>> Start

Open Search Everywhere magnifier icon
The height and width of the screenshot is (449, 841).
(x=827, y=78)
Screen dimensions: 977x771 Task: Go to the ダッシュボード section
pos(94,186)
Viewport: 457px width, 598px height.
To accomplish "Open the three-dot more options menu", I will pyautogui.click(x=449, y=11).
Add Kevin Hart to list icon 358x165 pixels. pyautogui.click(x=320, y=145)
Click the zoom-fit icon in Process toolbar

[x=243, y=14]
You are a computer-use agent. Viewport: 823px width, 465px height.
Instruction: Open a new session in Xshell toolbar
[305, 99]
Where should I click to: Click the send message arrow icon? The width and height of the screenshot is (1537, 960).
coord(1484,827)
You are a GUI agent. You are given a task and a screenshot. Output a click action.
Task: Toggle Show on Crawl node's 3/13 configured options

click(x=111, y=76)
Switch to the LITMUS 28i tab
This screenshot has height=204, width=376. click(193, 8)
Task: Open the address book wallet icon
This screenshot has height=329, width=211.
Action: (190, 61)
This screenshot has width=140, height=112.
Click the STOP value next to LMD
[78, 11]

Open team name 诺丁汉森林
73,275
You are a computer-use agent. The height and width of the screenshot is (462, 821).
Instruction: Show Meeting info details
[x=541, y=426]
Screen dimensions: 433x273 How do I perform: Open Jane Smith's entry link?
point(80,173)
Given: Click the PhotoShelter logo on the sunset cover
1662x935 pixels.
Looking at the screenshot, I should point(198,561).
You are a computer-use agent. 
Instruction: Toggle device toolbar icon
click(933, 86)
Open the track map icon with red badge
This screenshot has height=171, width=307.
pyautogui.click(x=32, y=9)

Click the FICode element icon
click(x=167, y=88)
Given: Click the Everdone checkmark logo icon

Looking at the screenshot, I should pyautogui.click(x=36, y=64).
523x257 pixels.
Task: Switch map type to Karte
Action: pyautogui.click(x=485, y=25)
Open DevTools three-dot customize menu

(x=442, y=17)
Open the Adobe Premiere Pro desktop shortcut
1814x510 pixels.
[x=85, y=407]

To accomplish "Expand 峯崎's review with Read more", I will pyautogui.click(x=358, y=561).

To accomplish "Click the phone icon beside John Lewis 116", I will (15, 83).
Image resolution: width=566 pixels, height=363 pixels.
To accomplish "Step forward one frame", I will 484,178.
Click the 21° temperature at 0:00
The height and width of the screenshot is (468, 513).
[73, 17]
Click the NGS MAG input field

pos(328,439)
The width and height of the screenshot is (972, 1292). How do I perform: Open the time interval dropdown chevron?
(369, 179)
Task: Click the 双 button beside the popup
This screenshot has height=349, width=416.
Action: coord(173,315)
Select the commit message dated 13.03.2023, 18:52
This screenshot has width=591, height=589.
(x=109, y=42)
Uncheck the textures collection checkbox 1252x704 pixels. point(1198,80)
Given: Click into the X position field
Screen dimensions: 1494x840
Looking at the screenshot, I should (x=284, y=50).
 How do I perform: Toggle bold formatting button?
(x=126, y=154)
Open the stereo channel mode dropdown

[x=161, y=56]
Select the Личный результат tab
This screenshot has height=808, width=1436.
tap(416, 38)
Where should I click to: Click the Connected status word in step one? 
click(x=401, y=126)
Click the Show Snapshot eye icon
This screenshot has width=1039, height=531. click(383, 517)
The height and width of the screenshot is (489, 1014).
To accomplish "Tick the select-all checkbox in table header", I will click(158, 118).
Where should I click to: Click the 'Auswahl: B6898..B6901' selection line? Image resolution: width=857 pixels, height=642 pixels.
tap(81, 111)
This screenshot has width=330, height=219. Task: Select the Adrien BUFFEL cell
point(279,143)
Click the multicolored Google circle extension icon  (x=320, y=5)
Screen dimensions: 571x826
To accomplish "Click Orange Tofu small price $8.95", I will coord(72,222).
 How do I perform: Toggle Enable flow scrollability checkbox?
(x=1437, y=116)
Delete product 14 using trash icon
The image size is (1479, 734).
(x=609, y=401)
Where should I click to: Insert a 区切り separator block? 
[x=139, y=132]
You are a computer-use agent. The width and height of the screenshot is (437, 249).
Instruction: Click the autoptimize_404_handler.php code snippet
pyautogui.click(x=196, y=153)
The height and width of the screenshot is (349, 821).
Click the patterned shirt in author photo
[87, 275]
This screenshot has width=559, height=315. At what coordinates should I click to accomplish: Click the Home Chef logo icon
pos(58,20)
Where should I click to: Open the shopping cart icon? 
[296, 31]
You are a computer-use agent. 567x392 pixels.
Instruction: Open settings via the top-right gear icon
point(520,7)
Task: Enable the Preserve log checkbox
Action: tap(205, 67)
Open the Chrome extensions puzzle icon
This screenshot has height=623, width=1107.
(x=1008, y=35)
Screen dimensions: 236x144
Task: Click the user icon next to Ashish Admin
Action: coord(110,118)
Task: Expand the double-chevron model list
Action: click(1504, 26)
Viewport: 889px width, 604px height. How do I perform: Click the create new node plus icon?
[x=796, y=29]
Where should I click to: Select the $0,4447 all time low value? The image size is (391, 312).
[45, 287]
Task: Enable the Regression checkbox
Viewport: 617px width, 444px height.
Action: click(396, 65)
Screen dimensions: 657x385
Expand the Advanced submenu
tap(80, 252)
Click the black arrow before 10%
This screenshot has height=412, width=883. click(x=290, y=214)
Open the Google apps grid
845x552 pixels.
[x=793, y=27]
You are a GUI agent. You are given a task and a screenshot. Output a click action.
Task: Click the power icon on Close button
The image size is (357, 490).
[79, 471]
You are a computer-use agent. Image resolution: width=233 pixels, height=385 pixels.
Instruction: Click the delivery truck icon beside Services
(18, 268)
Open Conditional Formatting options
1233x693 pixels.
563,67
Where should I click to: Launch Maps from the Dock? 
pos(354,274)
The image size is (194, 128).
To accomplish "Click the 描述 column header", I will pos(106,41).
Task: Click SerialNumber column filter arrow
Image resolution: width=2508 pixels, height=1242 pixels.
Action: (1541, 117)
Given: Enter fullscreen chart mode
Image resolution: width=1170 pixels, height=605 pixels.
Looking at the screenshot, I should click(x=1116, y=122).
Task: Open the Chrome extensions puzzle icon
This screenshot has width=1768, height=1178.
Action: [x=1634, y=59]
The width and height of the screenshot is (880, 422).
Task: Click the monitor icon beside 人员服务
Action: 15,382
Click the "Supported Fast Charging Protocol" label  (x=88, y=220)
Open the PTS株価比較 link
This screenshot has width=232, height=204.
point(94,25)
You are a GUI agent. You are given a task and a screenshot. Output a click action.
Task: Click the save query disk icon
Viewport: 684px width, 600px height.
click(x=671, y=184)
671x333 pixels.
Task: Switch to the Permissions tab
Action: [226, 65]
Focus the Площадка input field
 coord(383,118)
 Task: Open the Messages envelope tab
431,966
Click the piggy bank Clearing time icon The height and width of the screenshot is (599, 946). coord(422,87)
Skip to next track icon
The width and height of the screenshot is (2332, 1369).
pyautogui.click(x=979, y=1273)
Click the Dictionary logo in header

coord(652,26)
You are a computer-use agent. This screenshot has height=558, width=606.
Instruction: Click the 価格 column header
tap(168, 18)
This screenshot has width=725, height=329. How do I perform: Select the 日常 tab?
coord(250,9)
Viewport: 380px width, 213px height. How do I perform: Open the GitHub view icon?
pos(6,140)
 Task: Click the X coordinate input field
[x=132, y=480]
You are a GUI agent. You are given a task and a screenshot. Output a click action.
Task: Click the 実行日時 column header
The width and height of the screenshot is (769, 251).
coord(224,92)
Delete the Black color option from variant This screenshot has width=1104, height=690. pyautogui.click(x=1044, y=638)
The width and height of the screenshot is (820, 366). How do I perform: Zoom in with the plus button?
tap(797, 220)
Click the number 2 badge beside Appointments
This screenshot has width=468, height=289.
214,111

>> End

* What to work on *
Could you retype every one of the records above verbatim, line for line, with nothing added, dropped, or altered?

* Result below *
Open Search Everywhere magnifier icon
The height and width of the screenshot is (449, 841).
(x=827, y=78)
Screen dimensions: 977x771 Task: Go to the ダッシュボード section
pos(94,186)
Viewport: 457px width, 598px height.
To accomplish "Open the three-dot more options menu", I will pyautogui.click(x=449, y=11).
Add Kevin Hart to list icon 358x165 pixels. pyautogui.click(x=320, y=145)
Click the zoom-fit icon in Process toolbar

[x=243, y=14]
You are a computer-use agent. Viewport: 823px width, 465px height.
Instruction: Open a new session in Xshell toolbar
[305, 99]
Where should I click to: Click the send message arrow icon? The width and height of the screenshot is (1537, 960).
coord(1484,827)
You are a GUI agent. You are given a task and a screenshot. Output a click action.
Task: Toggle Show on Crawl node's 3/13 configured options

click(x=111, y=76)
Switch to the LITMUS 28i tab
This screenshot has height=204, width=376. click(193, 8)
Task: Open the address book wallet icon
This screenshot has height=329, width=211.
Action: (190, 61)
This screenshot has width=140, height=112.
Click the STOP value next to LMD
[78, 11]

Open team name 诺丁汉森林
73,275
You are a computer-use agent. The height and width of the screenshot is (462, 821).
Instruction: Show Meeting info details
[x=541, y=426]
Screen dimensions: 433x273 How do I perform: Open Jane Smith's entry link?
point(80,173)
Given: Click the PhotoShelter logo on the sunset cover
1662x935 pixels.
Looking at the screenshot, I should point(198,561).
You are a computer-use agent. 
Instruction: Toggle device toolbar icon
click(933, 86)
Open the track map icon with red badge
This screenshot has height=171, width=307.
pyautogui.click(x=32, y=9)

Click the FICode element icon
click(x=167, y=88)
Given: Click the Everdone checkmark logo icon

Looking at the screenshot, I should pyautogui.click(x=36, y=64).
523x257 pixels.
Task: Switch map type to Karte
Action: pyautogui.click(x=485, y=25)
Open DevTools three-dot customize menu

(x=442, y=17)
Open the Adobe Premiere Pro desktop shortcut
1814x510 pixels.
[x=85, y=407]

To accomplish "Expand 峯崎's review with Read more", I will pyautogui.click(x=358, y=561).

To accomplish "Click the phone icon beside John Lewis 116", I will (15, 83).
Image resolution: width=566 pixels, height=363 pixels.
To accomplish "Step forward one frame", I will 484,178.
Click the 21° temperature at 0:00
The height and width of the screenshot is (468, 513).
[73, 17]
Click the NGS MAG input field

pos(328,439)
The width and height of the screenshot is (972, 1292). How do I perform: Open the time interval dropdown chevron?
(369, 179)
Task: Click the 双 button beside the popup
This screenshot has height=349, width=416.
Action: coord(173,315)
Select the commit message dated 13.03.2023, 18:52
This screenshot has width=591, height=589.
(x=109, y=42)
Uncheck the textures collection checkbox 1252x704 pixels. point(1198,80)
Given: Click into the X position field
Screen dimensions: 1494x840
Looking at the screenshot, I should (x=284, y=50).
 How do I perform: Toggle bold formatting button?
(x=126, y=154)
Open the stereo channel mode dropdown

[x=161, y=56]
Select the Личный результат tab
This screenshot has height=808, width=1436.
tap(416, 38)
Where should I click to: Click the Connected status word in step one? 
click(x=401, y=126)
Click the Show Snapshot eye icon
This screenshot has width=1039, height=531. click(383, 517)
The height and width of the screenshot is (489, 1014).
To accomplish "Tick the select-all checkbox in table header", I will click(158, 118).
Where should I click to: Click the 'Auswahl: B6898..B6901' selection line? Image resolution: width=857 pixels, height=642 pixels.
tap(81, 111)
This screenshot has width=330, height=219. Task: Select the Adrien BUFFEL cell
point(279,143)
Click the multicolored Google circle extension icon  (x=320, y=5)
Screen dimensions: 571x826
To accomplish "Click Orange Tofu small price $8.95", I will coord(72,222).
 How do I perform: Toggle Enable flow scrollability checkbox?
(x=1437, y=116)
Delete product 14 using trash icon
The image size is (1479, 734).
(x=609, y=401)
Where should I click to: Insert a 区切り separator block? 
[x=139, y=132]
You are a computer-use agent. The width and height of the screenshot is (437, 249).
Instruction: Click the autoptimize_404_handler.php code snippet
pyautogui.click(x=196, y=153)
The height and width of the screenshot is (349, 821).
Click the patterned shirt in author photo
[87, 275]
This screenshot has width=559, height=315. At what coordinates should I click to accomplish: Click the Home Chef logo icon
pos(58,20)
Where should I click to: Open the shopping cart icon? 
[296, 31]
You are a computer-use agent. 567x392 pixels.
Instruction: Open settings via the top-right gear icon
point(520,7)
Task: Enable the Preserve log checkbox
Action: tap(205, 67)
Open the Chrome extensions puzzle icon
This screenshot has height=623, width=1107.
(x=1008, y=35)
Screen dimensions: 236x144
Task: Click the user icon next to Ashish Admin
Action: coord(110,118)
Task: Expand the double-chevron model list
Action: click(1504, 26)
Viewport: 889px width, 604px height. How do I perform: Click the create new node plus icon?
[x=796, y=29]
Where should I click to: Select the $0,4447 all time low value? The image size is (391, 312).
[45, 287]
Task: Enable the Regression checkbox
Viewport: 617px width, 444px height.
Action: click(396, 65)
Screen dimensions: 657x385
Expand the Advanced submenu
tap(80, 252)
Click the black arrow before 10%
This screenshot has height=412, width=883. click(x=290, y=214)
Open the Google apps grid
845x552 pixels.
[x=793, y=27]
You are a GUI agent. You are given a task and a screenshot. Output a click action.
Task: Click the power icon on Close button
The image size is (357, 490).
[79, 471]
You are a computer-use agent. Image resolution: width=233 pixels, height=385 pixels.
Instruction: Click the delivery truck icon beside Services
(18, 268)
Open Conditional Formatting options
1233x693 pixels.
563,67
Where should I click to: Launch Maps from the Dock? 
pos(354,274)
The image size is (194, 128).
To accomplish "Click the 描述 column header", I will pos(106,41).
Task: Click SerialNumber column filter arrow
Image resolution: width=2508 pixels, height=1242 pixels.
Action: (1541, 117)
Given: Enter fullscreen chart mode
Image resolution: width=1170 pixels, height=605 pixels.
Looking at the screenshot, I should click(x=1116, y=122).
Task: Open the Chrome extensions puzzle icon
This screenshot has width=1768, height=1178.
Action: [x=1634, y=59]
The width and height of the screenshot is (880, 422).
Task: Click the monitor icon beside 人员服务
Action: 15,382
Click the "Supported Fast Charging Protocol" label  (x=88, y=220)
Open the PTS株価比較 link
This screenshot has width=232, height=204.
point(94,25)
You are a GUI agent. You are given a task and a screenshot. Output a click action.
Task: Click the save query disk icon
Viewport: 684px width, 600px height.
click(x=671, y=184)
671x333 pixels.
Task: Switch to the Permissions tab
Action: [226, 65]
Focus the Площадка input field
 coord(383,118)
 Task: Open the Messages envelope tab
431,966
Click the piggy bank Clearing time icon The height and width of the screenshot is (599, 946). coord(422,87)
Skip to next track icon
The width and height of the screenshot is (2332, 1369).
pyautogui.click(x=979, y=1273)
Click the Dictionary logo in header

coord(652,26)
You are a computer-use agent. This screenshot has height=558, width=606.
Instruction: Click the 価格 column header
tap(168, 18)
This screenshot has width=725, height=329. How do I perform: Select the 日常 tab?
coord(250,9)
Viewport: 380px width, 213px height. How do I perform: Open the GitHub view icon?
pos(6,140)
 Task: Click the X coordinate input field
[x=132, y=480]
You are a GUI agent. You are given a task and a screenshot. Output a click action.
Task: Click the 実行日時 column header
The width and height of the screenshot is (769, 251).
coord(224,92)
Delete the Black color option from variant This screenshot has width=1104, height=690. pyautogui.click(x=1044, y=638)
The width and height of the screenshot is (820, 366). How do I perform: Zoom in with the plus button?
tap(797, 220)
Click the number 2 badge beside Appointments
This screenshot has width=468, height=289.
214,111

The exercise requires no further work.